(Stored records)

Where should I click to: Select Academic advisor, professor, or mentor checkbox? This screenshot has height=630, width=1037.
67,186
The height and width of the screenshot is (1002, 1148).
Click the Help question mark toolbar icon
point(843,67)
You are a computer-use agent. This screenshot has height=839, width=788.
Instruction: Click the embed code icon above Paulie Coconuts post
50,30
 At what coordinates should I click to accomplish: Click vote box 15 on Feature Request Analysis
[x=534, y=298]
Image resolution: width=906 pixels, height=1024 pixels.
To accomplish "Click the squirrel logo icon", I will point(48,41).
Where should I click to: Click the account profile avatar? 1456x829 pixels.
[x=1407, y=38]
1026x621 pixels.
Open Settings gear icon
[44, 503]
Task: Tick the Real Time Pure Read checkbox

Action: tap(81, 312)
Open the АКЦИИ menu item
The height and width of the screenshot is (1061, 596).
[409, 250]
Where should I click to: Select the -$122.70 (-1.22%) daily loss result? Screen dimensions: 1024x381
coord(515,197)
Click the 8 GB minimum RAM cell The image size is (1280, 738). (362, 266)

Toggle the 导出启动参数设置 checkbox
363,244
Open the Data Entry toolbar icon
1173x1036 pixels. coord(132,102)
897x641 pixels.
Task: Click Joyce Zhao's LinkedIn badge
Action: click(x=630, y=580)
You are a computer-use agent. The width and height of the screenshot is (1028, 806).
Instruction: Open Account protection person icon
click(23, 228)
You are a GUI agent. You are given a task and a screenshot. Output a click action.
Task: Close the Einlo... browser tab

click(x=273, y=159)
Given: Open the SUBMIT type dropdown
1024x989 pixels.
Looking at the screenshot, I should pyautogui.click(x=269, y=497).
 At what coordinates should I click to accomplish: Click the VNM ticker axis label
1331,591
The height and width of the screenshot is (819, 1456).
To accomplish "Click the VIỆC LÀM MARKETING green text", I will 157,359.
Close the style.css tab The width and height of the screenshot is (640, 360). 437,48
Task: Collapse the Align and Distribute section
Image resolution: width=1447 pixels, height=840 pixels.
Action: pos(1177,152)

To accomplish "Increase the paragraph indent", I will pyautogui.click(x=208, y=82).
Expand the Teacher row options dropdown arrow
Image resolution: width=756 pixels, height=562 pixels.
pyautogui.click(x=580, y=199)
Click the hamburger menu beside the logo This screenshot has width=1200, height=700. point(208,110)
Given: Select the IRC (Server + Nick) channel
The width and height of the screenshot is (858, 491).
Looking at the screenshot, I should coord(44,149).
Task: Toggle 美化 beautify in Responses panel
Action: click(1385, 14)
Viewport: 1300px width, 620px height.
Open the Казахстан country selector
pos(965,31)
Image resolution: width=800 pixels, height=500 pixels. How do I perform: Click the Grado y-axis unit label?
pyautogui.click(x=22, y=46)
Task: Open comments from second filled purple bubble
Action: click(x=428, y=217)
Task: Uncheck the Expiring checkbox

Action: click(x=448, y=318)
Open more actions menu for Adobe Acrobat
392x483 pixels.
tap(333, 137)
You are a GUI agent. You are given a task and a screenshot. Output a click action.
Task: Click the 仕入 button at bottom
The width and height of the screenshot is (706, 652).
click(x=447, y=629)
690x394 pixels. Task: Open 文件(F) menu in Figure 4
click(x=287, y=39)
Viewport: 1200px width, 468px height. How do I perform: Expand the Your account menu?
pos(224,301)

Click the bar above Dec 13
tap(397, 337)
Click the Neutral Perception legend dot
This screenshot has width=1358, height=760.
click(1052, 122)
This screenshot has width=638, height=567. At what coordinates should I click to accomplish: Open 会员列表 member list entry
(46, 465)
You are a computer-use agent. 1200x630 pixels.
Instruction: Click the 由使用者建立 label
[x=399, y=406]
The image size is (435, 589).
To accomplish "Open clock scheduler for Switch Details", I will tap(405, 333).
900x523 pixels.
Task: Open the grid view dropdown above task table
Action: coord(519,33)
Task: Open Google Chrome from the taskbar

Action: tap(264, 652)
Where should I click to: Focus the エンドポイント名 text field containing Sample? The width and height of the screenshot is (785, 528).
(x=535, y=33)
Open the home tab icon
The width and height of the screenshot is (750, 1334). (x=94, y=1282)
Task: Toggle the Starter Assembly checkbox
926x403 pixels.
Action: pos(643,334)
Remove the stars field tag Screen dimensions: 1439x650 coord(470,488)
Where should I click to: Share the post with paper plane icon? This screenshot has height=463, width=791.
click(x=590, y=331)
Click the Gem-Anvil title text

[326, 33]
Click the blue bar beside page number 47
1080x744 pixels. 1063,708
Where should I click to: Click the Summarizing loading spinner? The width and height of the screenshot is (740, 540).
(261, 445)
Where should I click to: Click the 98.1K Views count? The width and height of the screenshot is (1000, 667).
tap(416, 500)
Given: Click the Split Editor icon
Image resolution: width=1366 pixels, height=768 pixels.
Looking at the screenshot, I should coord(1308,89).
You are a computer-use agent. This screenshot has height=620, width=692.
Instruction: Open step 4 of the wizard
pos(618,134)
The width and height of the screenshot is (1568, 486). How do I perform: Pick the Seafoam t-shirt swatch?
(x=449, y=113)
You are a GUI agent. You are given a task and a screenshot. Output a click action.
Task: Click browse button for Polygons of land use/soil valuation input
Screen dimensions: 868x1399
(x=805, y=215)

▶ [Task]
Could you set down, word for word, only the lines above from the line with "Open Settings gear icon" to the line with "Given: Open the SUBMIT type dropdown", including both?

▶ [Solution below]
Open Settings gear icon
[44, 503]
Task: Tick the Real Time Pure Read checkbox

Action: tap(81, 312)
Open the АКЦИИ menu item
The height and width of the screenshot is (1061, 596).
[409, 250]
Where should I click to: Select the -$122.70 (-1.22%) daily loss result? Screen dimensions: 1024x381
coord(515,197)
Click the 8 GB minimum RAM cell The image size is (1280, 738). (362, 266)

Toggle the 导出启动参数设置 checkbox
363,244
Open the Data Entry toolbar icon
1173x1036 pixels. coord(132,102)
897x641 pixels.
Task: Click Joyce Zhao's LinkedIn badge
Action: click(x=630, y=580)
You are a computer-use agent. The width and height of the screenshot is (1028, 806).
Instruction: Open Account protection person icon
click(23, 228)
You are a GUI agent. You are given a task and a screenshot. Output a click action.
Task: Close the Einlo... browser tab

click(x=273, y=159)
Given: Open the SUBMIT type dropdown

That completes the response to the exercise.